[TEXT — start]

June 4, 2014 at 8:32 am

Angelo B. Henderson: From journalist to minister, activist used his voice to help Detroiters

Michiganian of the Year: Angelo Henderson
Michiganian of the Year: Angelo Henderson:

Angelo B. Henderson began his career as a newspaper reporter and ended it as a radio talk show host, minister and community activist. Along the way, he made Detroit a better place to live and empowered its residents.

His popular “Your Voice with Angelo Henderson” midday show on WCHB-AM was a staple for local and national listeners, providing them a platform to discuss issues affecting Detroit and the rest of the country.

Fed up with exploding crime and attacks on Detroit’s elderly, women and children, Henderson in 2010 co-founded the Detroit 300 citizens patrol group, credited with providing information to Detroit police that led to criminal arrests and bringing a sense of relief to some crime-ridden neighborhoods.

“Angelo Henderson used his microphone to express his passion and his ministry. The depth of his commitment to the community was evident every single day he broadcast his show,” said Kathy Stinehour, vice president and general manager of Radio One Detroit.

“He created ‘Your Voice’ to give the citizens of Detroit a platform from which they could express opinions, share viewpoints and empower the community. People will not forget that booming voice and infectious laugh that brought so much love and light into our lives every day.”

Henderson, 51, died Feb. 15 at his Oakland County home. He was survived by his family and a grateful community.

“Angelo was a journalist who went from covering Detroit’s problems to mobilizing the community in pursuit of solutions,” said Nolan Finley, Detroit News editorial page editor. Last December, Finley asked Henderson to kick off a week-long op-ed series on issues affecting the city. His story, which focused on the impact of crime on residents, was titled, “Detroit Crime: When Is Enough Enough?”

Henderson began his journalism career writing for the college newspaper at the University of Kentucky. After working at several newspapers across the country, he was hired by The Detroit News in 1989 as a business writer and columnist. In 1995, he moved to the Wall Street Journal to cover the automotive industry and write Detroit-based enterprise stories.

[TEXT — finish]

## [WHAT TO DO]
• 1. In the Angelo Henderson article, condense the paragraph beginning "Henderson began his journalism career" into a short bulleted list that keeps its main facts.
• 2. Continue the Angelo Henderson article from its final sentence, keeping its tone and subject.

[DATASET — start]

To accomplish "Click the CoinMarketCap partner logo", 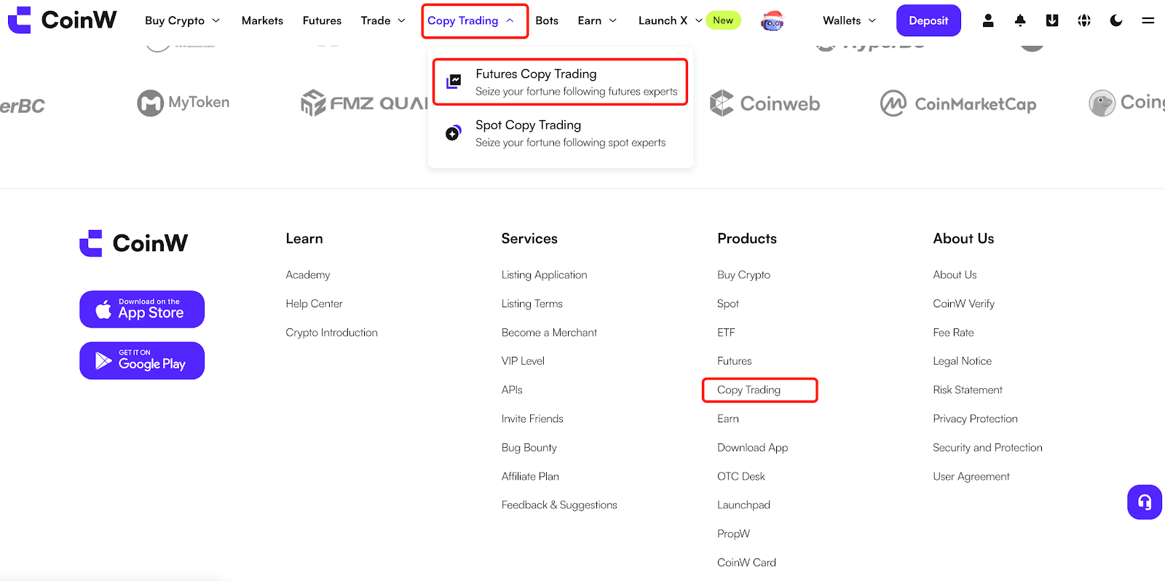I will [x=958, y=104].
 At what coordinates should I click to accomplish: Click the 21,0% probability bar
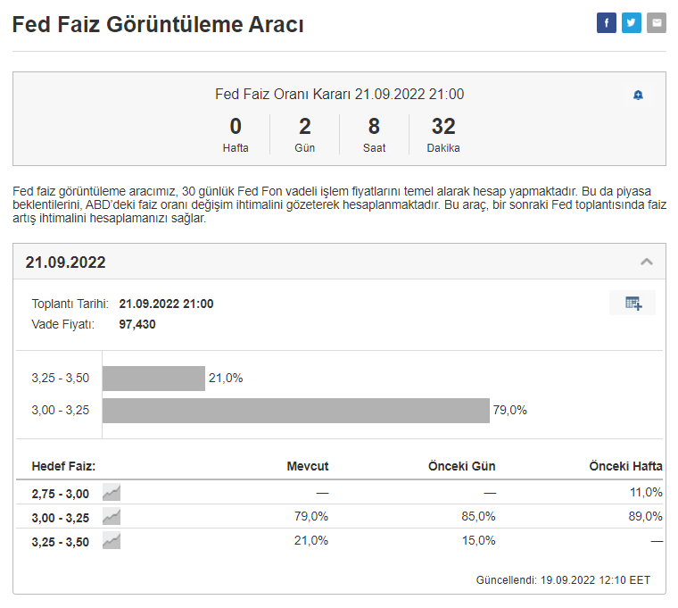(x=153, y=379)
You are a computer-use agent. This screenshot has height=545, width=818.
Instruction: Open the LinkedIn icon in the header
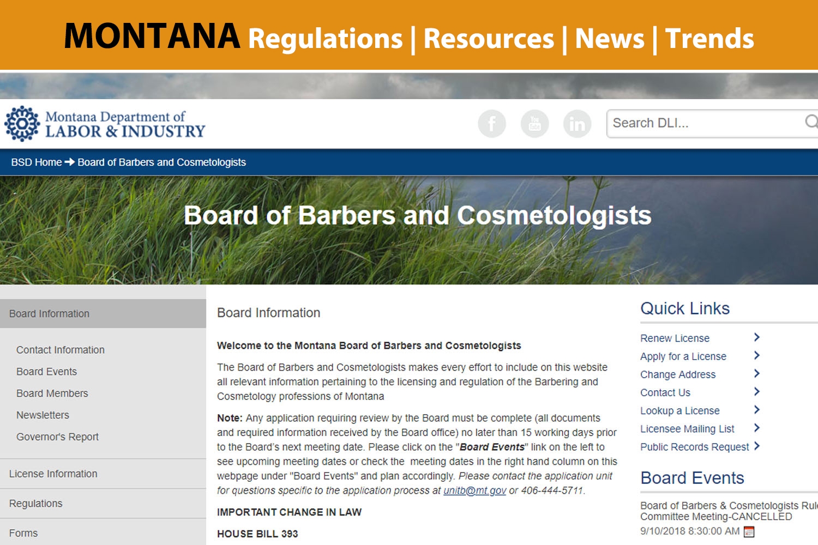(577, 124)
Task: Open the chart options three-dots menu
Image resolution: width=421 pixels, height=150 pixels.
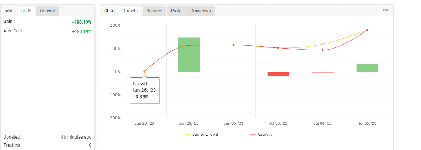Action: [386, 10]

[DATASET — finish]
[DATASET — start]

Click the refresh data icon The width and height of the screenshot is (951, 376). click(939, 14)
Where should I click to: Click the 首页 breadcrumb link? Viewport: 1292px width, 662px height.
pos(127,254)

[DATASET — finish]
[DATASET — start]

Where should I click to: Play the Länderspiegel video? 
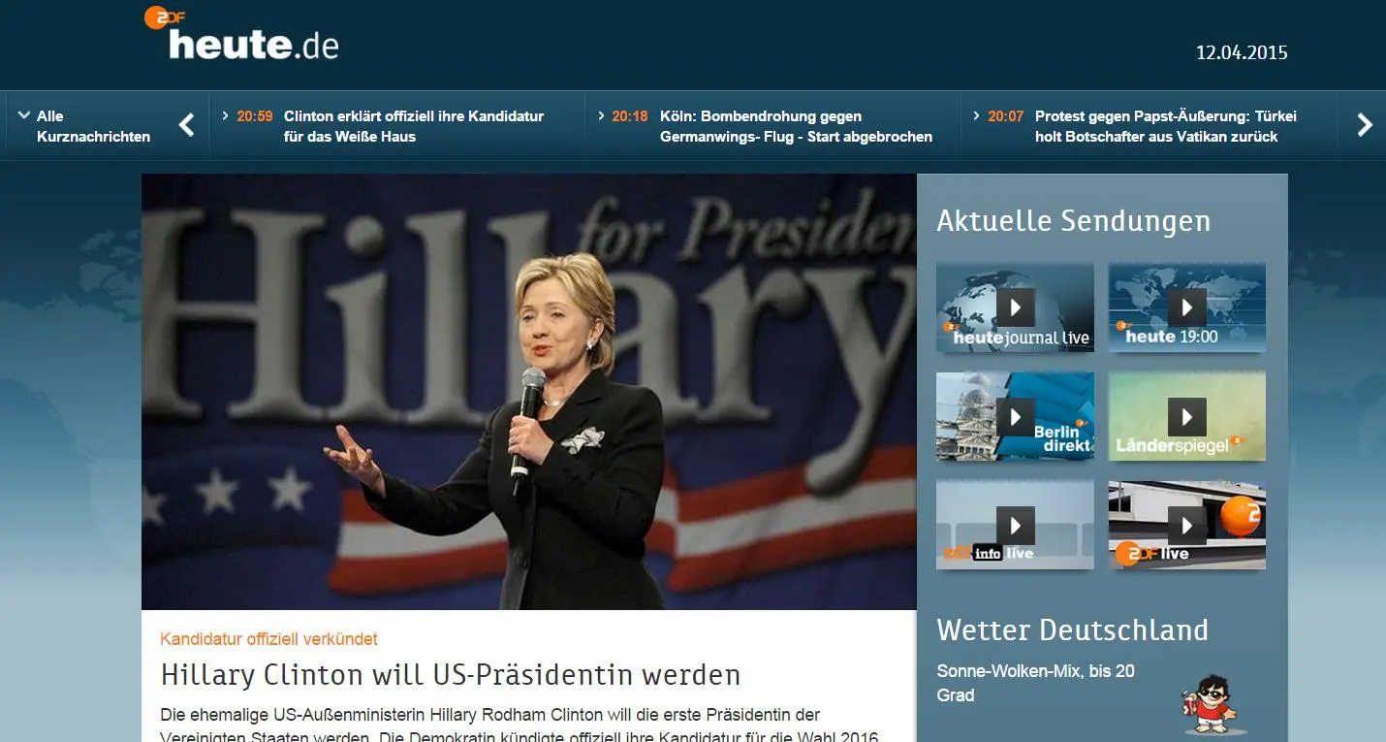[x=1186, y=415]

[DATASET — finish]

## [RESULTS IN ORDER]
• 1.
- Started in journalism at the University of Kentucky's college newspaper
- Worked at several newspapers across the country
- Joined The Detroit News in 1989 as a business writer and columnist
- Moved to the Wall Street Journal in 1995 to cover the automotive industry and write Detroit-based enterprise stories

• 2.
While serving as the Wall Street Journal’s Detroit deputy bureau chief, Henderson won a Pulitzer Prize — journalism’s highest honor — in 1999 for his compelling narrative about a Detroit pharmacist who killed a robber during a holdup at his west-side business.

Shortly after returning to The News in 2002, Henderson answered a new calling: ordained minister. He left journalism in 2004 and devoted his life full time to the ministry as an associate pastor at Hope United Methodist Church in Southfield. At the time of his death, Henderson was community outreach director for Triumph Church, with campuses in Detroit, Southfield and Northville. He used his collaborative personality and spiritual gifts to connect nonprofits with the needs of church members and the community.

Henderson’s lively sermons applied Scripture to the problems of everyday life. Those who knew him said he practiced what he preached — whether it was leading marches with Detroit 300, having city officials respond to his radio listeners’ concerns, or feeding the needy.

“Maya Angelou said, ‘A great soul serves everyone all the time. A great soul never dies. It brings us together again and again.’ This perfectly describes Rev. Angelo Henderson and how the life he lived continues to shine despite his short time on Earth. Triumph Church is thankful to have been able to work alongside and experience Rev. Angelo personally,” said the Rev. Solomon Kinloch Jr., pastor of Triumph Church.